I disagree. At least in medicine, bias can be studied using only output. E.g., do patients with characteristic X have outcome Y with more or less frequency than expected.
This is absolutely true…IF the people or organizations evaluating the study for bias are unbiased themselves. Remember, in some countries, the health agencies have been muzzled and hobbled by political forces (for a variety of reasons). And even outside institutions might have their results discredited.🤷🏾‍♂️
 

This is absolutely true…IF the people or organizations evaluating the study for bias are unbiased themselves. Remember, in some countries, the health agencies have been muzzled and hobbled by political forces (for a variety of reasons). And even outside institutions might have their results discredited.🤷🏾‍♂️
Well, yeah. This is exactly what I had in mind when I warned about giving government the power to decide what LLMs can comment on.
 

If Grok had started spewing hate speech, it would have been seen immediately as well.
True.

But the fact that it started off without a radical bias and even contradicted the posts of its owner served to highlight the change in ways that the same words wouldn’t have otherwise.

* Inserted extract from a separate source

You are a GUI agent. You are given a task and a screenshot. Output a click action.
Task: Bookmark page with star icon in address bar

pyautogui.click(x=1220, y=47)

It’s one thing to see a company releasing MechaHitler LLM. It’s another thing to see an irked company owner demand changing a functional LLM into MechaHitler LLM.
Honestly, with this level of resources, it would be easier to just bribe the right politician to have the law changed to achieve goal X than to change a legal database hoping that over time, every law professional becomes misguided over what the law said (including the people penalized by the law, who would tend to be interested in checking the legal argument upon which they lost a trial).
Wellll…maybe.

Political pathways to hard code biases require processes that are at least partially public. That’s a big ask, and big asks come with big price tags. And sometimes, they backfire.

Rigging the system by corrupting programmers, auditors & the like is lower profile and less visible. My gut feeling is that it’s also cheaper to bribe several key people who are otherwise anonymous as opposed to someone who is a public figure, and whose work is a matter of public record.